In other outcomes, the current meta-analysis also showed significant improvements with the Allurion balloon in waist circumference of 0.89 (P = .001) and in triglyceride levels of 0.66 (P = .004) versus baseline.
Previous research involving the FDA-approved Obalon intragastric balloon, which is inflated with gas rather than liquid, showed a significant reduction in waist circumference from 109 cm (±12.3) to 99 cm (±10.5) (P < .05), and another study showed that 37.5% of patients receiving the Orbera balloon had normalized triglyceride levels after 4 months, without concomitant medical therapy.
Adverse events appear lower vs. other balloons
Potential risks associated with the Allurion balloon include the potential for early deflation; however, the pooled rate of early balloon deflation observed in the meta-analysis was relatively low at 1.8%.
Other adverse events reported with the Allurion balloon were abdominal pain (37.5%), vomiting (29.6%), diarrhea (15.4%), and small bowel obstruction (0.5%).
The corresponding rates of abdominal pain with the ReShape Duo and Orbera balloons have been reported at 54.5% and 57.5%, respectively, with the effects possibly caused by overinflation, the authors noted.
And rates of vomiting with the ReShape Duo and Orbera balloons have been reported as much higher, at 86.7% and 86.8%, respectively.

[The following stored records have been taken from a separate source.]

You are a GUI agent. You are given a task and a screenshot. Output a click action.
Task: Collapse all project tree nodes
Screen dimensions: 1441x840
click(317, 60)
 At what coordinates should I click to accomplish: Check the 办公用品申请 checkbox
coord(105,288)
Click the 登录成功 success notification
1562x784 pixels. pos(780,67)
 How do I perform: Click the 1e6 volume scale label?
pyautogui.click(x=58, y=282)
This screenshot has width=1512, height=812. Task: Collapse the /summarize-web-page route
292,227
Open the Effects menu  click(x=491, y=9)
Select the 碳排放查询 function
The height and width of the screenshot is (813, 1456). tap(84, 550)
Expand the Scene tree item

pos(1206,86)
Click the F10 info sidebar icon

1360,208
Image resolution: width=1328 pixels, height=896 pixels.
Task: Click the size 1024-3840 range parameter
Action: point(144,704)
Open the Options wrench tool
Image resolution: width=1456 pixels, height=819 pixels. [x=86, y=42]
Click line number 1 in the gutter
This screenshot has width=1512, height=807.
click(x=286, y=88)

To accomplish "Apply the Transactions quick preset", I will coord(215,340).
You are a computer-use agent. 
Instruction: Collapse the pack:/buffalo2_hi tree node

Of note, there were no deaths or cases of acute pancreatitis reported in the meta-analysis studies of Allurion.
As reported by this news organization, such concerns have been raised in previous FDA alerts regarding the Orbera and ReShape Duo liquid-filled intragastric balloons.
In the most recent update, issued in April 2020, the FDA described receiving reports of 18 deaths that had occurred worldwide since the approvals of the Orbera and ReShape balloons, including eight in the United States.
Dr. Ramai noted that the concern about the issues is warranted.
“These concerns are valid,” he told this news organization. “Theoretically, since the Allurion balloon is placed for a shorter time span, it is conceivable that there may be less adverse events. However, comparative trials are needed to confirm this.”
Although the balloons show efficacy in patients struggling with weight loss, metabolic syndrome, and fatty liver disease, “the type and duration of intragastric balloons should be tailored to the patient,” Dr. Ramai said.
“Clinicians should thoroughly discuss with their patients the benefits and risks of using an intragastric balloon,” he added. “Furthermore, placement of intragastric balloons should only be attempted by clinicians with expertise in bariatric endoscopy.”
The study received no financial support. Dr. Ramai reported no relevant financial relationships.